Consigne 1: Veuillez reproduire à l'identique chacune des lignes de tous les enregistrements ci-dessous.
━━━━━━━━━━━━━━━━━━━━
Datlashim: la grande évasion. Par Rony Akrich

by Rony Akrich

Elisha ben Aboya, pourrait être le prototype du phénomène ‘datlash’ (renoncement au ‘religiosisme’), ou le cas unique d’un génie devenu fou?

Peut-être non moins accablant, un autre phénomène de ceux qui marchent à contresens et s’éloignent de la religion.

En d’autres termes, si vous ne l’avez pas ressenti dans votre environnement immédiat, vous pouvez apprendre ceci: en Israël, il y a deux tendances à s’éloigner du Judaïsme, la Torah et les Mitsvot, au lieu de s’en rapprocher, et il n’est pas du tout certain que l’une soit la réaction de l’autre. Contrairement aux nouveaux religieux, les négateurs de la religiosité (datlashim), que vous soyez laïcs ou religieux, vous seront beaucoup plus difficiles à identifier.
━━━━━━━━━━━━━━━━━━━━
Consigne 2: Retranscrivez intégralement le texte sur les datlashim ci-dessus, sans y changer un mot.
━━━━━━━━━━━━━━━━━━━━
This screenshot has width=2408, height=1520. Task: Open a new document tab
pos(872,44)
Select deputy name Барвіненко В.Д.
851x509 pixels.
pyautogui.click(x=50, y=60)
━━━━━━━━━━━━━━━━━━━━
Résultat 1:
This screenshot has width=2408, height=1520. Task: Open a new document tab
pos(872,44)
Select deputy name Барвіненко В.Д.
851x509 pixels.
pyautogui.click(x=50, y=60)

Résultat 2:
Datlashim: la grande évasion. Par Rony Akrich

by Rony Akrich

Elisha ben Aboya, pourrait être le prototype du phénomène ‘datlash’ (renoncement au ‘religiosisme’), ou le cas unique d’un génie devenu fou?

Peut-être non moins accablant, un autre phénomène de ceux qui marchent à contresens et s’éloignent de la religion.

En d’autres termes, si vous ne l’avez pas ressenti dans votre environnement immédiat, vous pouvez apprendre ceci: en Israël, il y a deux tendances à s’éloigner du Judaïsme, la Torah et les Mitsvot, au lieu de s’en rapprocher, et il n’est pas du tout certain que l’une soit la réaction de l’autre. Contrairement aux nouveaux religieux, les négateurs de la religiosité (datlashim), que vous soyez laïcs ou religieux, vous seront beaucoup plus difficiles à identifier.